# DCC decoder for Atlas trainman RS32



## J.Albert1949 (Feb 3, 2018)

I'm thinking of picking up an HO Atlas trainman RS32, which comes as DC with an 8-pin socket for dcc.

I don't need sound, just good (soundless) control.

Does anyone have the RS-32?
If so, which decoder did you use?
How were the results?


----------



## DonR (Oct 18, 2012)

You could use any HO NEC or Digitrax decoder with the
appropriate 8 pin plug. Likely you would want a
small plastic enclosed unit instead of a printed
circuit board. They may be an easier 'fit'. The higher priced decoders offer additional lighting and other controls.

Don


----------



## J.Albert1949 (Feb 3, 2018)

OK, more questions:

I see "9-pin" decoders like this one:
http://www.lombardhobby.com/Digitrax-HO-Short-Harness-Mobile-Decoder-p/digdh166ps.htm

But... there are only 8 actual "pins". Seems to be "a ninth one" on a secondary connector to the decoder's circuit board, see instructions posted here:
http://www.digitrax.com/products/mobile-decoders/dh166ps/#lightbox[product]/0/

Can I use a so-called "9-pin" decoder on a locomotive circuit board that has only 8 pins on it?

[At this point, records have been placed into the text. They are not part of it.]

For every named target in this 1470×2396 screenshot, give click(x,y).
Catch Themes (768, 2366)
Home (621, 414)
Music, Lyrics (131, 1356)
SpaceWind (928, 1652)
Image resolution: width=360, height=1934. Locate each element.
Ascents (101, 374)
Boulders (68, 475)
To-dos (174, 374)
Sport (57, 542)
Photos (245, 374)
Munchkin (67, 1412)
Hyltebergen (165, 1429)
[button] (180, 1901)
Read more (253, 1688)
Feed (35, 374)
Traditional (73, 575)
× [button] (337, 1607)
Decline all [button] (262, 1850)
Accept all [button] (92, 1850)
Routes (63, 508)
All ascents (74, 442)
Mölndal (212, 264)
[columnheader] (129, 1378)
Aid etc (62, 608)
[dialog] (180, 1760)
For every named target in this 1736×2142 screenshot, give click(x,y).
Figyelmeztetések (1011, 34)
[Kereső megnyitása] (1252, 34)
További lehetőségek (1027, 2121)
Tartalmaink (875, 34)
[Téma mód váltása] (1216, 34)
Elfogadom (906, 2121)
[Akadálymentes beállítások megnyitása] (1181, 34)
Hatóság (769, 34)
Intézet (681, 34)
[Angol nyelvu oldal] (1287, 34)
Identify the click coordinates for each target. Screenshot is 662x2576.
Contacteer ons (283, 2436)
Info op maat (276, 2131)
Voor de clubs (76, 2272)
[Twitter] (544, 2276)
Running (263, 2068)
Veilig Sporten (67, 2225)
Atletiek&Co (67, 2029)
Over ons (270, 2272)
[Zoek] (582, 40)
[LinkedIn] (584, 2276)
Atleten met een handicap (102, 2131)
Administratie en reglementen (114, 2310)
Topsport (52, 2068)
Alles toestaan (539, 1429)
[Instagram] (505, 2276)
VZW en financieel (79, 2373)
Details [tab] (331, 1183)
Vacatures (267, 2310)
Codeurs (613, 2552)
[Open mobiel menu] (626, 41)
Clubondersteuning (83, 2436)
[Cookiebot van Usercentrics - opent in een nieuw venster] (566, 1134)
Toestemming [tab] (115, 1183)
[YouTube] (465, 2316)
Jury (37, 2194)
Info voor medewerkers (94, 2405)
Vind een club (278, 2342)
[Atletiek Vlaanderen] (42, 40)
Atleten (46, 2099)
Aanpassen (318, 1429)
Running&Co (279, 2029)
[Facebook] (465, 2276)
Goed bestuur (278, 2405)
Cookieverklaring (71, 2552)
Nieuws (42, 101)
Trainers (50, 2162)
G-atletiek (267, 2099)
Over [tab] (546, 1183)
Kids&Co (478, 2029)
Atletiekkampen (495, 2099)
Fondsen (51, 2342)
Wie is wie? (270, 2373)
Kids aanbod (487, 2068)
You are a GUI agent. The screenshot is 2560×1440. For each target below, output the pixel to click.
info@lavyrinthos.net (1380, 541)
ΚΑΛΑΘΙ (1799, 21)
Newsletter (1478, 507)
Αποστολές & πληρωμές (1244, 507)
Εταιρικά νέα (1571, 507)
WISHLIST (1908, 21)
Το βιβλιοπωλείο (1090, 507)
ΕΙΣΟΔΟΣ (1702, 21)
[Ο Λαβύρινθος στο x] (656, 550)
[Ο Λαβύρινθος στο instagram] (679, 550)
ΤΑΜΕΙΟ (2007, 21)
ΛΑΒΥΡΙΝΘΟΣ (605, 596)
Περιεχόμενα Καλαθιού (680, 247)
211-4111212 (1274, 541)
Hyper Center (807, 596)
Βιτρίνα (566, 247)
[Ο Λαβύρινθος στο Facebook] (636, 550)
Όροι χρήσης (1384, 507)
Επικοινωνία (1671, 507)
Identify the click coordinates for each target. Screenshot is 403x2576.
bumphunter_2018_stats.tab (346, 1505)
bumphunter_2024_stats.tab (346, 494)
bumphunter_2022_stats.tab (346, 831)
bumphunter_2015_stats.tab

If so, any additional steps or precautions to be taken?


----------



## ncrc5315 (Jan 25, 2014)

J.Albert1949 said:


> OK, more questions:
> 
> I see "9-pin" decoders like this one:
> http://www.lombardhobby.com/Digitrax-HO-Short-Harness-Mobile-Decoder-p/digdh166ps.htm
> ...


You then need a nine pin to eight pin adapter. You would plug the nine pin decoder into the adapter, then plug the eight pin end into the locomotive.


----------